'You won't feel a thing': how the GST will hit online shoppers, or not

Online shoppers have 675 days left of tax-free online shopping after Treasurer Joe Hockey moved to whack the 10 per cent GST on all online imports from July 2017.

But according to tax experts, it may not have as much impact as you think.

NOT EVERYTHING WILL BE CAUGHT

There is a threshold before small businesses are caught.

Scottish sellers of artisan raw hand-spun wool, for example, selling less than $75,000 to Australia, won't have to collect GST and forward it to the government.

Melbourne Law School senior fellow and former KPMG tax partner Michael Evans, who has written a paper pushing for the change, said the point was to grab the majority of online purchases not all of them.



 

"You might say how are you going to catch these suppliers? Well the view may be if we get the majority then we have solved our revenue problem.

"If you get the big ones you'll get 80 per cent of your revenue as well, 80 per cent per cent of revenue comes from small percentage of suppliers...We have to be realistic and say a number of offshore retailers will probably not comply with the system," he said.

University of Sydney tax law professor Rebecca Millar agreed saying, just like in Europe where many online music retailers ignore the EU's electronic services rules, it was likely many businesses will not comply.

YOU WON'T REALLY CARE'

On top of the often high shipping costs to Australia, it might not even register for online shopping pros, says Mr Evans.

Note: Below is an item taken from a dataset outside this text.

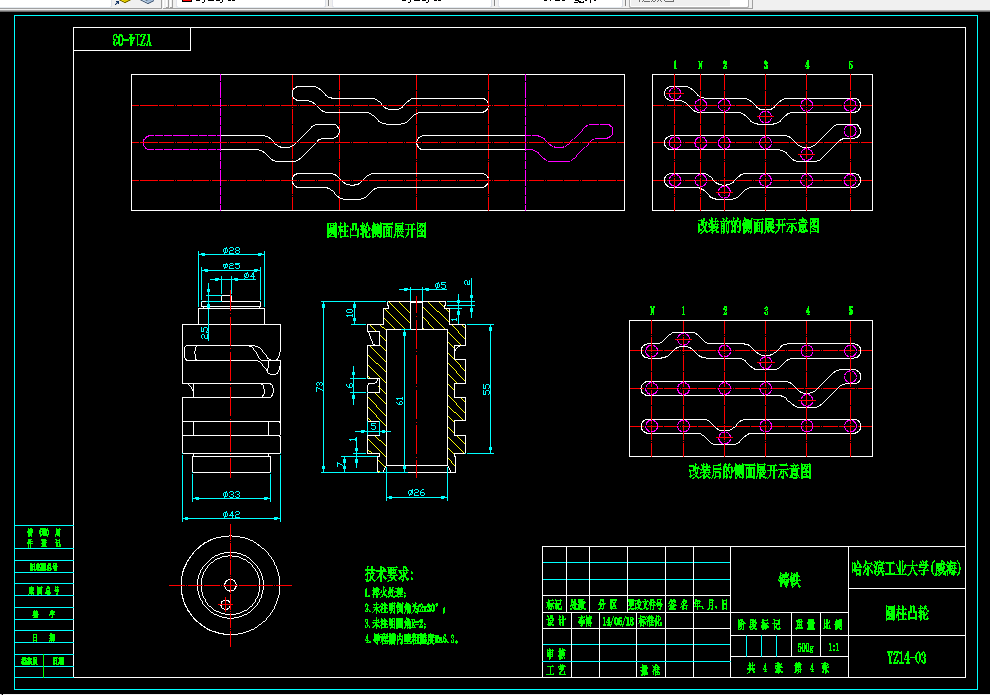The width and height of the screenshot is (990, 695).
Task: Click the 改装后的侧面展开示意图 caption
Action: click(749, 472)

"I think what happens is once consumers engage in online shopping if they are comfortable with the experience then convenience takes over, I don't think the GST cost is relevant, you won't really care," he said.

Professor Millar argues a high threshold for the amount a company is selling into the country is important, pointing to the example in the EU.

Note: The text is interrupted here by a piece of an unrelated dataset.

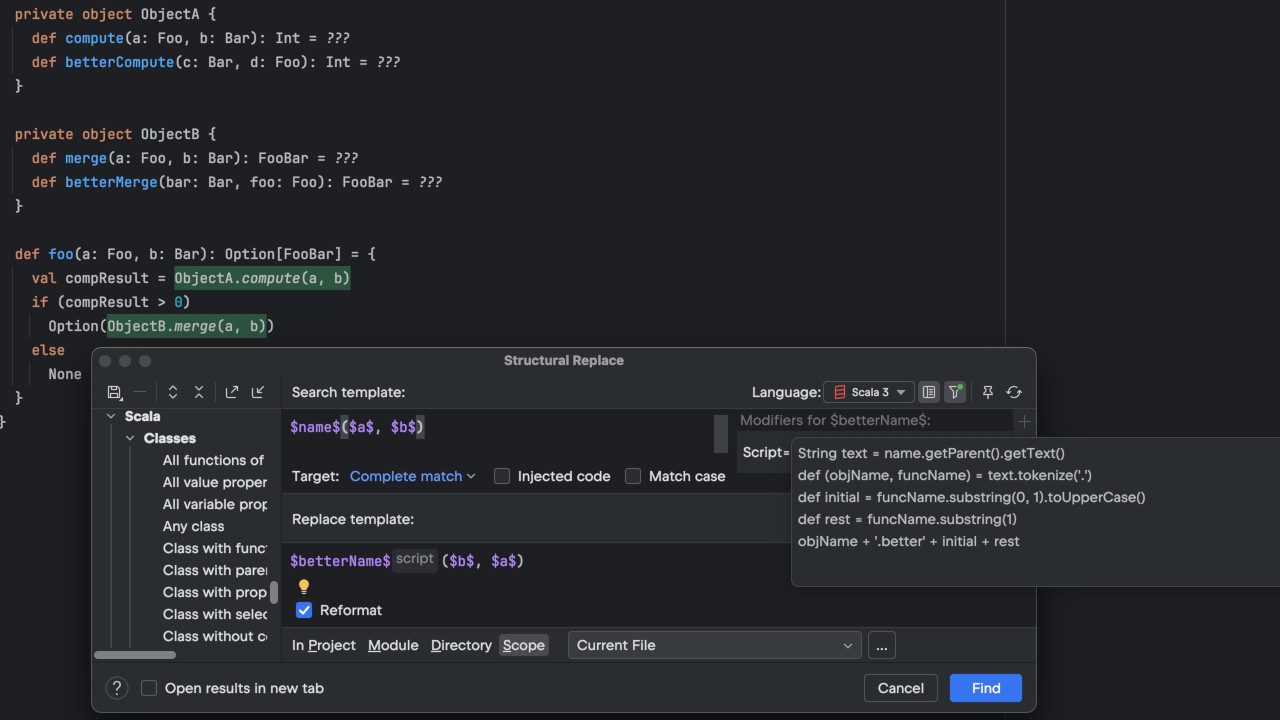Expand all templates in the tree
This screenshot has height=720, width=1280.
coord(173,393)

From the start of 2015, foreign companies selling digital services had to start using the VAT rate of the country of their consumer, but only 12,000 out of an expected 1 million registered.

She says the $75,000 threshold might be too low, especially for businesses selling items worth just a few dollars.

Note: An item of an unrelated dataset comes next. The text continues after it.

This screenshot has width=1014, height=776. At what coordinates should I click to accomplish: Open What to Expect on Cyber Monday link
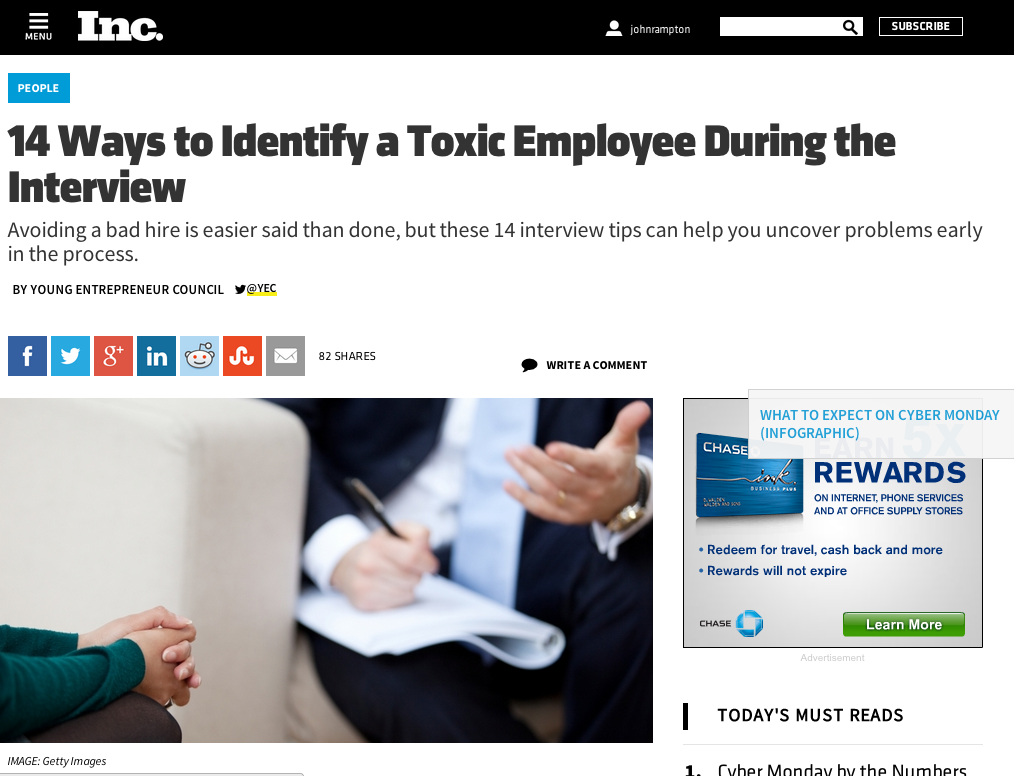pyautogui.click(x=879, y=424)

"The question in my mind is whether there should be a higher threshold for non residents whether it should be significantly higher than $75,000," she said, saying policing smaller parcels could beef up compliance costs.

'WELL IT IS TOO HARD'

A low threshold could impact the variety of goods available to Australians, by putting off the mum and dad sellers of say, pure organic argan oil from Morocco's Guelmim-Es Semara Region.

"It is potentially possible that some businesses will go well it is too hard I might stop selling to Australia," Professor Millar said.

She also said authorities need to be wary, since any move here will eventually come to bite Australia's small online retailer.

"There is a reciprocity issue what we are doing to foreign businesses, other countries are going to want to do to our businesses.

"Our exporters with relatively small levels of production are going to have to start registering for VAT in a whole lot of countries around the world...[and] to some extent that might dampen trade," she said.

In the end, however, experts say with so many other countries moving towards collecting GST or VAT from foreign supplies, it's the right thing to do.

Both Millar and Evans say the challenges, and the fact authorities don't know how much it is going to make, are not reasons not to do it.